Outro tipo de reação mostra um pouco a nossa cara: muitos disseram e ainda me dizem que os meus textos são corajosos, que contam histórias impublicáveis, que nunca teriam tal coragem. Parece que somos um povo que não dá conta de assumir o que é. O que não é agradável deve ser empurrado para debaixo do tapete.
Não entendem que não há recuo, que só podemos vislumbrar o passado, do lugar onde estivermos no presente, não percebem que compreender o vivido e interpretar o trajeto nos faz melhores.
As histórias que conto são de pessoas comuns. Por isso, o riso e o choro. Por isso, nós nos sentimos tão iguais. Por isso, os abraços, as confidências.
Estranhos que, após a leitura, se tornam meus velhos amigos, contam-me seus dramas, seus desamores, suas lutas, se aproximam sem medo, sabem que sou feita eles, igualzinha. Não precisam ter medo. Estamos, finalmente, sem máscaras.

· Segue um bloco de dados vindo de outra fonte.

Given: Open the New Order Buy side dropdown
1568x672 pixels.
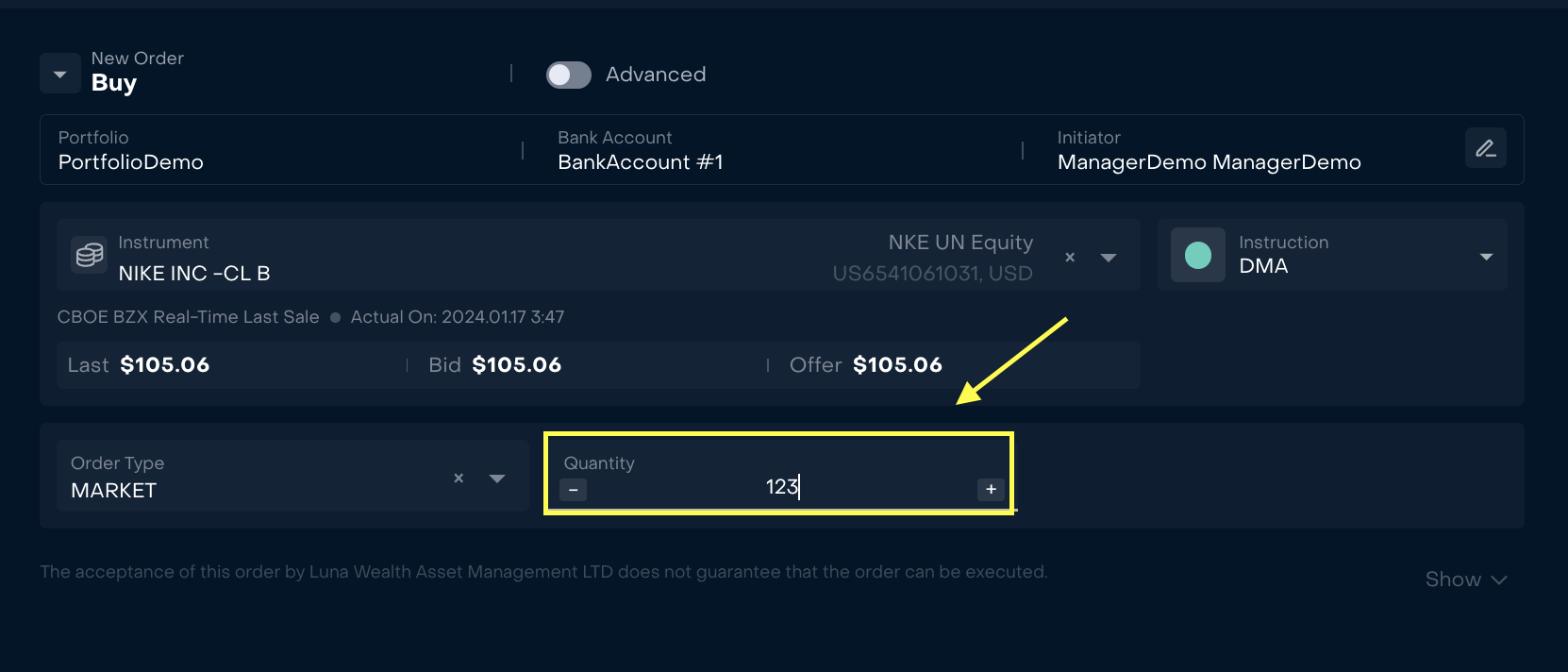Looking at the screenshot, I should tap(60, 74).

Dentre as razões para publicá-las neste blog é que a minha escrita tem características próximas às da oralidade e isso tem aproximado leitores ariscos. Vários deles me contaram que a primeira vez em que leram um livro inteiro foi quando leram o Parceiros de Jornada; sendo assim, se meus escritos aproximam as pessoas da leitura, esta função já justifica todo o resto. 

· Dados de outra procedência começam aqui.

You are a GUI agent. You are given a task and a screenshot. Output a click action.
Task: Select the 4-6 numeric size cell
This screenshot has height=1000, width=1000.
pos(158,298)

Continuo, portanto - com alguns intervalos causados pela necessidade do silêncio ou pelos desarranjos que a vida nos impõe, de vez em sempre - apresentando novas velhas histórias – aquelas coisas que quase nunca são contadas – de mulheres e de homens comuns que encontrei e que tenho encontrado ao longo da minha jornada.
São histórias de vida, com acontecimentos que, se não forem postos sob holofotes, correm o risco de se perder, o que é sempre lamentável, já que são os acontecimentos corriqueiros que, de fato, compõem as tramas do nosso cotidiano.
Nestes textos, há fragmentos de vidas, situações vivenciadas em diversas circunstâncias, dentre as quais umas muito felizes, outras mais alegres e divertidas e algumas que representam eventos memoráveis, como nos ensinou Castañeda, no seu livro O lado ativo do infinito, porque são experiências cujo significado transcende o aqui e o agora.
A médica Rachel Naomi Remen, no seu belo livro “Histórias que curam”, diz que
As histórias não são reproduzíveis porque nossas vidas são únicas. É nossa singularidade que nos dá valor e significado. No entanto, contando histórias também aprendemos o que nos faz semelhantes, o que nos liga uns aos outros, o que nos ajuda a transcender o isolamento que nos separa uns dos outros e de nós mesmos. (p.14)
Para a autora,
Todas as histórias são repletas de viezes e singularidades; misturam fatos e significados. Essa é a raiz de seu poder. As histórias nos permitem enxergar algo familiar com novos olhos. Naquele momento nós nos tornamos um convidado na vida de outra pessoa (...). (p.22)
Espero que estas histórias registradas aqui possibilitem essa familiaridade de que nos fala a autora citada, que possibilitem aos leitores rirem, chorarem, refletirem ou lhes traga “uma paz monstra”, como escreveu um leitor.